Jotaele lee descalzo. Estoy entre el público. No somos muchos los oidores, pero somos suficientes. En la sala donde se desarrollaba la lectura hay mucho ruido ambiental. Un cumpleaños de niños tal vez. Grititos. Subidas y bajadas por una escalera de metal con su correspondiente chirrido.
Jotaele sube al escenario y se descalza. Lo he visto leer así en otras oportunidades: “en patas”. También he escuchado a muchos que dijeron: “cómo va a leer así”. Ellos vieron un poeta que leía descalzo, pero no tuvieron tiempo o agudeza para ver la acción del descalzarse: Jotaele no lee en patas, Jotaele se descalza para leer.
Igual que Moisés ante la zarza ardiendo. Jotaele se descalza ante la poesía. Se descalza para leer poesía. Para que la palabra poética no se lo lleve puesto, no le incendie lo que le queda de alma. Descalzarse implica un reconocimiento casi sagrado e inconsciente de la poesía. Sobre todo, inconsciente.
Descalzo, ante el bochinche de niños que suben y bajan por una escalera, el poeta lee. Es difícil escuchar y tal vez sea mejor, porque lo que tiene que decir tiene que ver con la angustia del tiempo. “Sobre el tiempo y en el tiempo discurre este poema”. Mucho hay que decir sobre este concepto: “lo vi entonces como un animal magnífico que lo mismo va/ hacia atrás/ y hacia adelante// pero mejor lo vi en su ojo esférico// que trasciende lo que ha visto lo que verá// y en dirección longitudinal no era el sur y era el sur/ y en lo transversal no era y era el oeste// y contenía de ese modo el potrillo que vi nacer un día/ el potro que relinchaba de puro gozo/ el caballo faenado furtivamente una noche”.

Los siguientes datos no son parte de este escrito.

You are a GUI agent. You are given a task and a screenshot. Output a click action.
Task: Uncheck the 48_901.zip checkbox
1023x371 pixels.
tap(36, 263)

No es un libro contestario. Jotaele tampoco es un poeta contestario. Es algo aún más hondo: algo que duele, porque desenmascara las propias patrañas. Nos hace ver la pertenencia a la grey, y eso duele, como duele el tiempo, inevitable: “ya el cuento de la oveja negra o fluorescente/ ha sido alabado demasiadas veces// y nunca dejan de ser ovejas/ punto// ahora todo lo acomoda la psicología (?)/ los psicofármacos// son ovejas sedadas/ punto”.
Los poemas, líricos y narrativos al mismo tiempo, tienen también su toque de humor y de sarcasmo: “Veni, vidi, vici/ fui y vine en bici”. Y como un río que por momentos se ensancha o angosta, Jotaele trae el recuerdo del tiempo para que no perdamos de vista el sentido del libro, que, de algún modo, conlleva no hacer pie en ninguna parte del río: “Este es un poema cuya idea es el tiempo como un poema inacabable”.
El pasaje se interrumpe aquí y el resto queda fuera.